What the task asks:
Each line from the one that includes "Given: Open the notifications bell" to the last line of the data below should be set down exactly; no other lines are wanted.

(Collected data)
---

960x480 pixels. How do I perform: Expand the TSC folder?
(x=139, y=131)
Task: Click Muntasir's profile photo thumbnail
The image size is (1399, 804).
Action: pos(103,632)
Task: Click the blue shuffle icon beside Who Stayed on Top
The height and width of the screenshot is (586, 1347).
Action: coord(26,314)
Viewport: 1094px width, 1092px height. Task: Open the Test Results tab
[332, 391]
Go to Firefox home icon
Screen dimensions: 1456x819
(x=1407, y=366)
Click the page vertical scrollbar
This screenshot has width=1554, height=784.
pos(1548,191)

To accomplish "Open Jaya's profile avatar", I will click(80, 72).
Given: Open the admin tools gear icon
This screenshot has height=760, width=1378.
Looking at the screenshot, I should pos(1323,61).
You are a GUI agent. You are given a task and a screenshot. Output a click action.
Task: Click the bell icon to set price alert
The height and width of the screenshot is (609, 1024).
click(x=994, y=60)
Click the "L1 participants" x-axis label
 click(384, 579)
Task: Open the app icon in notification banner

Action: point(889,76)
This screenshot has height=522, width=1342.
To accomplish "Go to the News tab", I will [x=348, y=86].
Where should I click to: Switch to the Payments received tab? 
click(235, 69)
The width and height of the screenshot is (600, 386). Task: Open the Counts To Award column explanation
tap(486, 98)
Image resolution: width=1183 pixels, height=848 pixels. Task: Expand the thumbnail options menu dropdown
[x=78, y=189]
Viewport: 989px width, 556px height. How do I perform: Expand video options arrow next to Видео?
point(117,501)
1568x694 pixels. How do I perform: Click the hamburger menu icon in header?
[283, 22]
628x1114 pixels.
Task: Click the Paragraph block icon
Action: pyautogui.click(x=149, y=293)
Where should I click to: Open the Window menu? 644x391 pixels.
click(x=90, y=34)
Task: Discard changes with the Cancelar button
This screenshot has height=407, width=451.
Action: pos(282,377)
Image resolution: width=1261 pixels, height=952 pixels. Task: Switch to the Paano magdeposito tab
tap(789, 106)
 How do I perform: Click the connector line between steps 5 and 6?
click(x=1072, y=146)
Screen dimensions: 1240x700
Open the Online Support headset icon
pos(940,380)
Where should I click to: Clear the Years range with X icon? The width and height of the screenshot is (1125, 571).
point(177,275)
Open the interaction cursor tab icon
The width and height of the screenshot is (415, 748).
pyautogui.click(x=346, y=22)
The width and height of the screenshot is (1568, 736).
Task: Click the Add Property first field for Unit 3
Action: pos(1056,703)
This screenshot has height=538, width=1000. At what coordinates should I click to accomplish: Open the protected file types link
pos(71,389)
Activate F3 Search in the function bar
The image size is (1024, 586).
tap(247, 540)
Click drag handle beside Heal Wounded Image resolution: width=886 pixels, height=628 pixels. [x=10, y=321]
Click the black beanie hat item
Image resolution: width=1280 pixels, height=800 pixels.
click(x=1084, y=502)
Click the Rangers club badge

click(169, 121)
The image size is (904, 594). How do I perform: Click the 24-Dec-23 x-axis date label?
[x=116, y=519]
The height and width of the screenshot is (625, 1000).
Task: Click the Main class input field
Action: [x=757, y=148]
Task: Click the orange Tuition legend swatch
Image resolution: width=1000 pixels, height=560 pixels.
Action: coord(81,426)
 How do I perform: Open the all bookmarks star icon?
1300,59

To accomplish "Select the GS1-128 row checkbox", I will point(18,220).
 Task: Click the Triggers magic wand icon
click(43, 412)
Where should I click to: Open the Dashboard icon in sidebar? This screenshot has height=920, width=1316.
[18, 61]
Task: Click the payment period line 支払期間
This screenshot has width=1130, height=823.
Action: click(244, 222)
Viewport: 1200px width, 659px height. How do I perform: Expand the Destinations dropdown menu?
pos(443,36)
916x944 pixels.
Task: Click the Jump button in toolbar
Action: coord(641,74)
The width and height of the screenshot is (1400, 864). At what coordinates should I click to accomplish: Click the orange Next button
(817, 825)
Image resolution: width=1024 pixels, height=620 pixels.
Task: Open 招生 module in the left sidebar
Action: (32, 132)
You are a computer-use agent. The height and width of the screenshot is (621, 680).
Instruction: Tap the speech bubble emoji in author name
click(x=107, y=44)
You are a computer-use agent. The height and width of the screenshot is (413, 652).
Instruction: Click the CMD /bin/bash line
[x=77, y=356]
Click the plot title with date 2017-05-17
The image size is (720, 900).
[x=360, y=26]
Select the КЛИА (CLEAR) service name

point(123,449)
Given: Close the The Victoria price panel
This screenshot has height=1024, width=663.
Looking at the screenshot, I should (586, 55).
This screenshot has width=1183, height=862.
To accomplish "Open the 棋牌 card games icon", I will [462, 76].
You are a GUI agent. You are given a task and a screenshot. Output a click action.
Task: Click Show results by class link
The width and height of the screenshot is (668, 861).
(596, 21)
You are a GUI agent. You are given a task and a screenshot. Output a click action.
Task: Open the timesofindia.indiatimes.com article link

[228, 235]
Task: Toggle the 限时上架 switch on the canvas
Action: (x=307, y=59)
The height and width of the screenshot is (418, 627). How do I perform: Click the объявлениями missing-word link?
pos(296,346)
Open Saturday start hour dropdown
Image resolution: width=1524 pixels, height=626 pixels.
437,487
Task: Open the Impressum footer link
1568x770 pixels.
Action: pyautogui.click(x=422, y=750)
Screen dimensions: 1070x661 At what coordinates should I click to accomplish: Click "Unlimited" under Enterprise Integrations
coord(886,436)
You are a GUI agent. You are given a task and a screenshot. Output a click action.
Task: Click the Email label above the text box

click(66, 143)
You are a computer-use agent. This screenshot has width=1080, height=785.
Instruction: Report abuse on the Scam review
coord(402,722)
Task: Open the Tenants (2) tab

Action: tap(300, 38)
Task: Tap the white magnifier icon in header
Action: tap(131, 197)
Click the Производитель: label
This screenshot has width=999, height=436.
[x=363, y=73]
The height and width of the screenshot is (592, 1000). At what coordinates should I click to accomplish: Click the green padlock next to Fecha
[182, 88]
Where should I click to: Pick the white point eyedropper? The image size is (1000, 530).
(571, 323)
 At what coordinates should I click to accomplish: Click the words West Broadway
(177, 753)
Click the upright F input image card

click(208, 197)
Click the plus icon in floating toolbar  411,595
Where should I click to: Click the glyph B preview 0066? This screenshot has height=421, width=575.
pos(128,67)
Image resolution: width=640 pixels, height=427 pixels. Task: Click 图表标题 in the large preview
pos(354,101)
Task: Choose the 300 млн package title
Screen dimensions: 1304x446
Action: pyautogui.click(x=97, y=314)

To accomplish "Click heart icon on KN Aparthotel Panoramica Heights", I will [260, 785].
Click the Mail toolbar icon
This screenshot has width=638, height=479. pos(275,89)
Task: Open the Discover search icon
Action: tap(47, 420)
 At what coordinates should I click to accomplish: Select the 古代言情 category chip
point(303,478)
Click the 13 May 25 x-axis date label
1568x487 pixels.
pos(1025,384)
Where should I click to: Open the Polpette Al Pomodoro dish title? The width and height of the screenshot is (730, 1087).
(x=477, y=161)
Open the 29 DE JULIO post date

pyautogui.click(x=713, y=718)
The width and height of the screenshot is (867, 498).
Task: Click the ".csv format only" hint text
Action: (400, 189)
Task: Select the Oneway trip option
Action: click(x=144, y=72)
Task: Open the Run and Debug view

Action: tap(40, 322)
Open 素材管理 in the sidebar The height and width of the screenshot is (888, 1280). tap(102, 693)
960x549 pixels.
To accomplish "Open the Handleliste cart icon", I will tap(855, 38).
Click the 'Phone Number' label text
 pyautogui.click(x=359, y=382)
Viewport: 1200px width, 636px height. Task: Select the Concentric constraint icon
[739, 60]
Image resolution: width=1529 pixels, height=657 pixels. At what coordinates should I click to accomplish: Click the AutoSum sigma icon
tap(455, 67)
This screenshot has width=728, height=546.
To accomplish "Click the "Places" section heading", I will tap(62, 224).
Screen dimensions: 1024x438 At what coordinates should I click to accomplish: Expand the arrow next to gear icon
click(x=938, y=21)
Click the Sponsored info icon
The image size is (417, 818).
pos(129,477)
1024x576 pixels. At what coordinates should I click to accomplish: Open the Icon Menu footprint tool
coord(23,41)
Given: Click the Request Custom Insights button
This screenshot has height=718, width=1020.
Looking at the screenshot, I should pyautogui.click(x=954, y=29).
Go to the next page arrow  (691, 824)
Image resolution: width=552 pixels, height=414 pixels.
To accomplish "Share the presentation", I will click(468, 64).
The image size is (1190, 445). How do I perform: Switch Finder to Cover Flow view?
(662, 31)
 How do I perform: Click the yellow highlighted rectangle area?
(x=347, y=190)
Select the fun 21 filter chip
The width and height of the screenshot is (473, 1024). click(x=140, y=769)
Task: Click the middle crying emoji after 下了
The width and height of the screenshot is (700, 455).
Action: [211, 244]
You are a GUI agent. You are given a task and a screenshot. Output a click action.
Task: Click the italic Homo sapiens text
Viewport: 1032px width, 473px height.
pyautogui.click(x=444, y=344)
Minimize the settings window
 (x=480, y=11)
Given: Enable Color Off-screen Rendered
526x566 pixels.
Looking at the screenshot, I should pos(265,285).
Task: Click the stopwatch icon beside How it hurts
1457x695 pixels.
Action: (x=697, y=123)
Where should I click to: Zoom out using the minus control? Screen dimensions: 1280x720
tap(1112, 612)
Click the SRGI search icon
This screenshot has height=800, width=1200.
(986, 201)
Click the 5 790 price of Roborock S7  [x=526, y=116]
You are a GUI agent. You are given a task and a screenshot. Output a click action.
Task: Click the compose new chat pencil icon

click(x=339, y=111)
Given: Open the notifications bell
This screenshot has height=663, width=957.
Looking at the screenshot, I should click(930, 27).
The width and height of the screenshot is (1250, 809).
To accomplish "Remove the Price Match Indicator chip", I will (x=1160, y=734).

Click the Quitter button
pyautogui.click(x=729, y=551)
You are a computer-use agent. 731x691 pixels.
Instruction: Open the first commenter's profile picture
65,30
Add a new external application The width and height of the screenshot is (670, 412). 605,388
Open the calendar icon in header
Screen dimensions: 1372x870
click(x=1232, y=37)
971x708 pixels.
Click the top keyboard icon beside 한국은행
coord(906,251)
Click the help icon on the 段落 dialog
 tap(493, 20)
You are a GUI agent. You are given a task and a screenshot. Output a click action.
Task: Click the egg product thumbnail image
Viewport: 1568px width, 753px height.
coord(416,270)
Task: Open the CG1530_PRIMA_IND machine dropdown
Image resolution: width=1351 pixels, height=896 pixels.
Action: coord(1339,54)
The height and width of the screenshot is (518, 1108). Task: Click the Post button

---

Completed exercise:
Given: Open the notifications bell
This screenshot has height=663, width=957.
Looking at the screenshot, I should click(930, 27).
The width and height of the screenshot is (1250, 809).
To accomplish "Remove the Price Match Indicator chip", I will (x=1160, y=734).

Click the Quitter button
pyautogui.click(x=729, y=551)
You are a computer-use agent. 731x691 pixels.
Instruction: Open the first commenter's profile picture
65,30
Add a new external application The width and height of the screenshot is (670, 412). 605,388
Open the calendar icon in header
Screen dimensions: 1372x870
click(x=1232, y=37)
971x708 pixels.
Click the top keyboard icon beside 한국은행
coord(906,251)
Click the help icon on the 段落 dialog
 tap(493, 20)
You are a GUI agent. You are given a task and a screenshot. Output a click action.
Task: Click the egg product thumbnail image
Viewport: 1568px width, 753px height.
coord(416,270)
Task: Open the CG1530_PRIMA_IND machine dropdown
Image resolution: width=1351 pixels, height=896 pixels.
Action: coord(1339,54)
The height and width of the screenshot is (518, 1108). Task: Click the Post button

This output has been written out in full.